─── Records supplied

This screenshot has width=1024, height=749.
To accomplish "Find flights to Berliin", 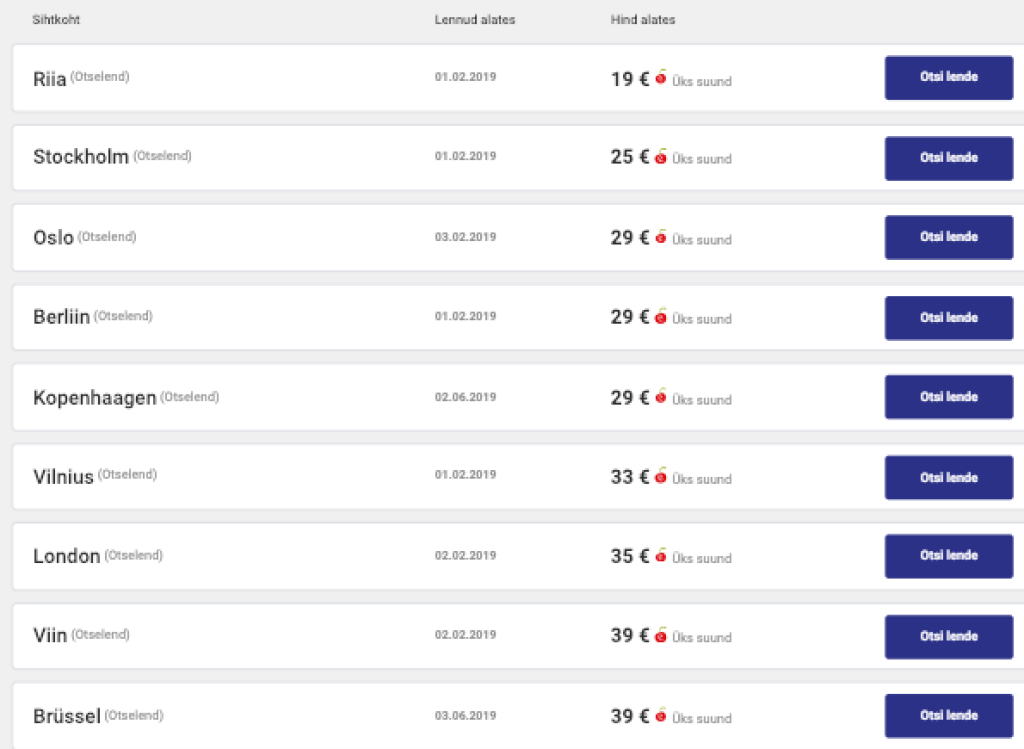I will click(x=948, y=318).
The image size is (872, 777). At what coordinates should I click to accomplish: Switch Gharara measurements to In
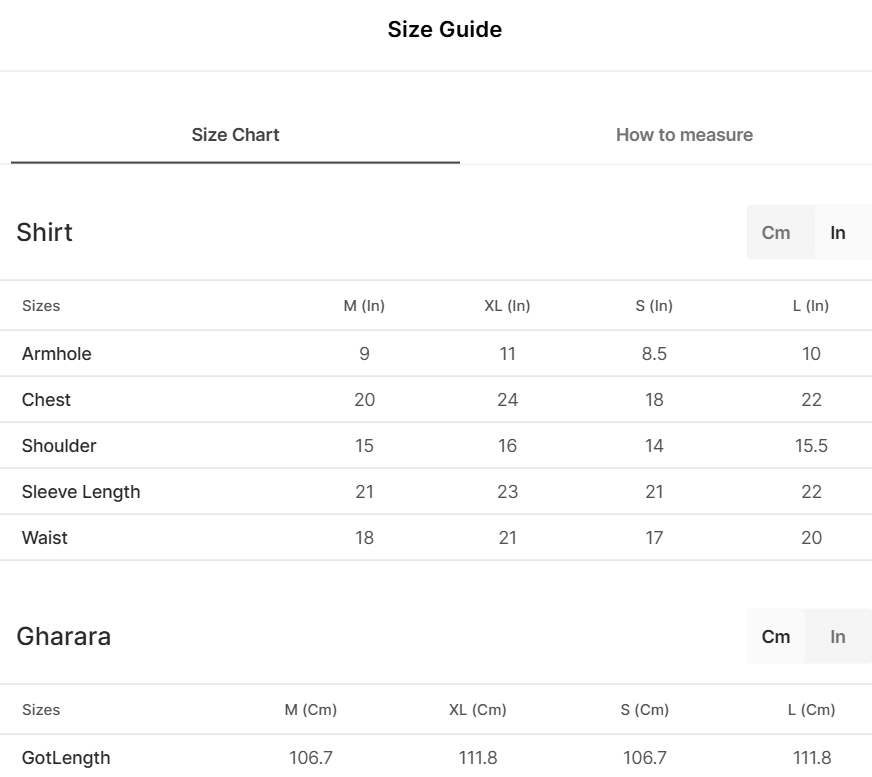click(x=838, y=637)
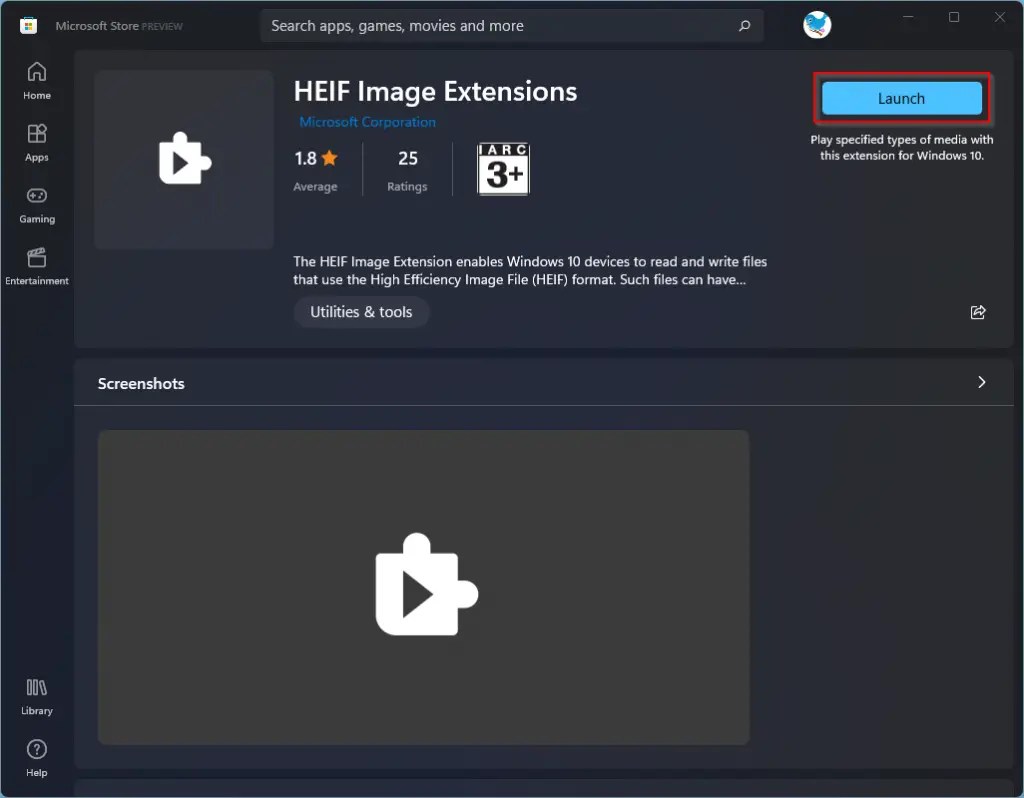Open the Microsoft Store menu icon

(x=27, y=25)

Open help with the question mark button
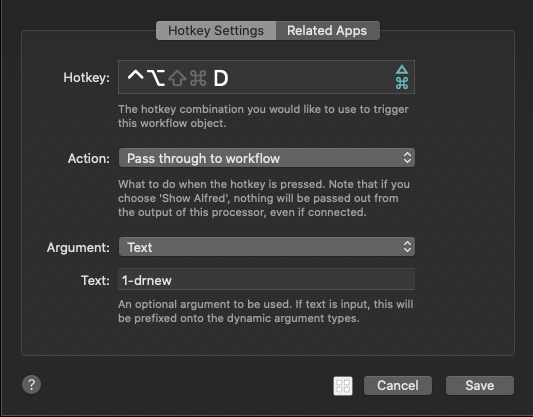pos(32,384)
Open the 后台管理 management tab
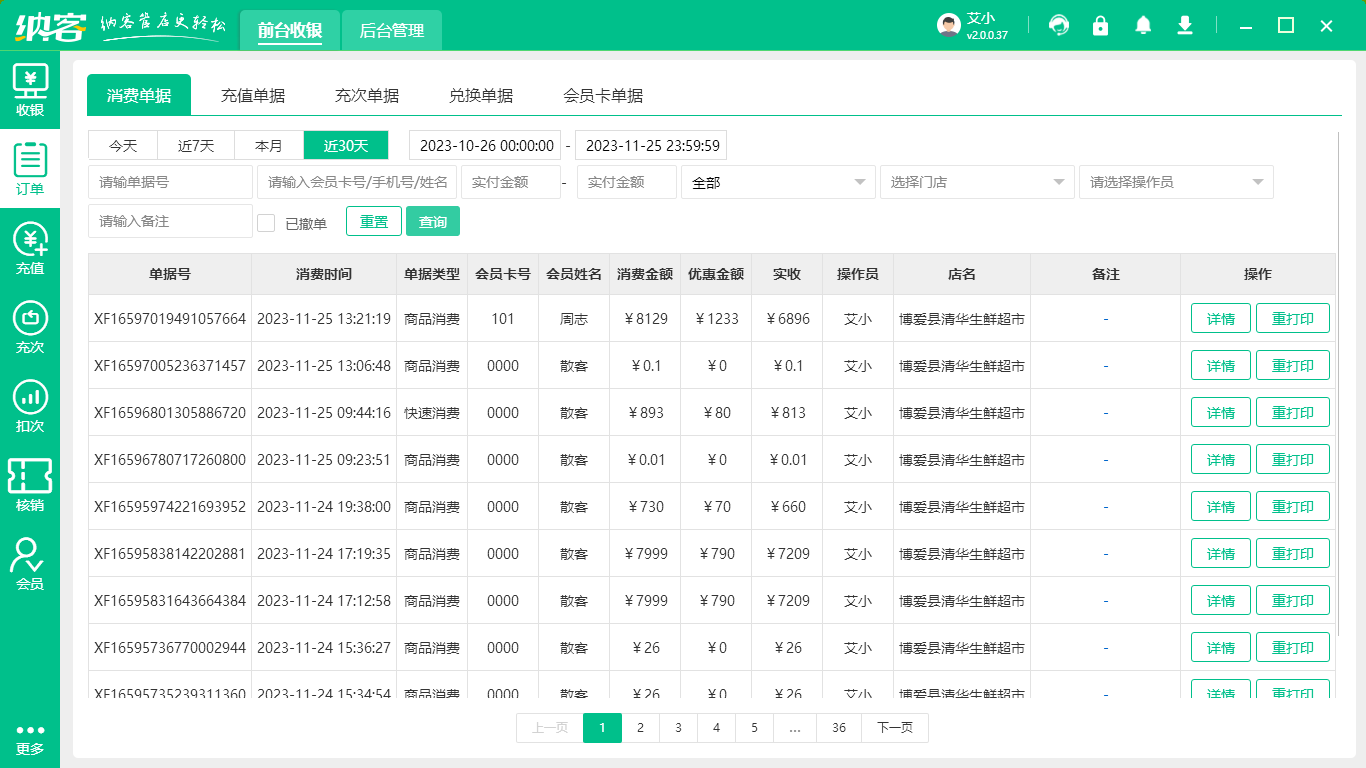The width and height of the screenshot is (1366, 768). [391, 30]
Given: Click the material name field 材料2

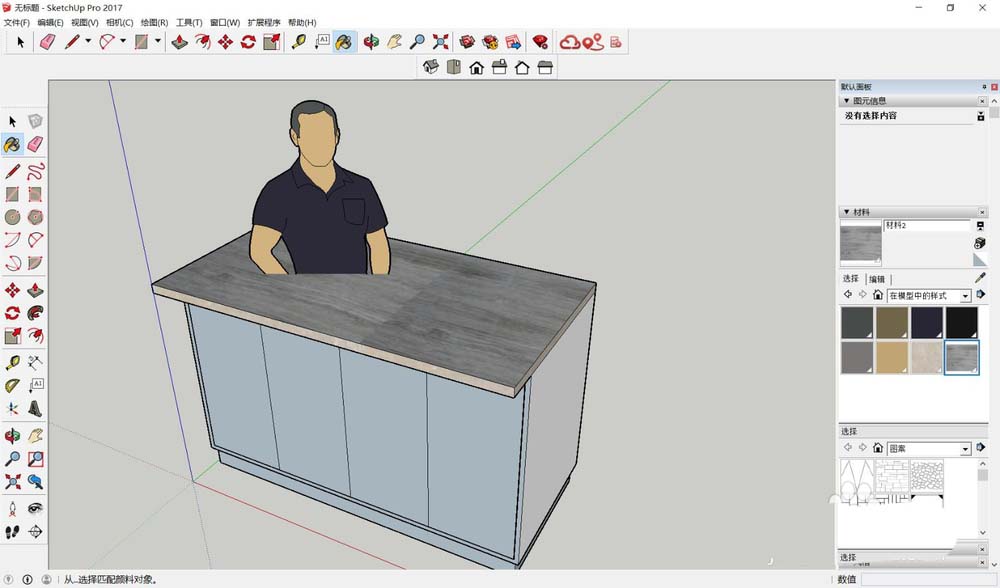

──────

The response should be the lines from the one containing "Open help with the question mark button" through the final line of the records, reproduced exactly and with every picture left out.

Exercise response:
Open help with the question mark button
pos(32,384)
Open the 后台管理 management tab
The width and height of the screenshot is (1366, 768). [391, 30]
Given: Click the material name field 材料2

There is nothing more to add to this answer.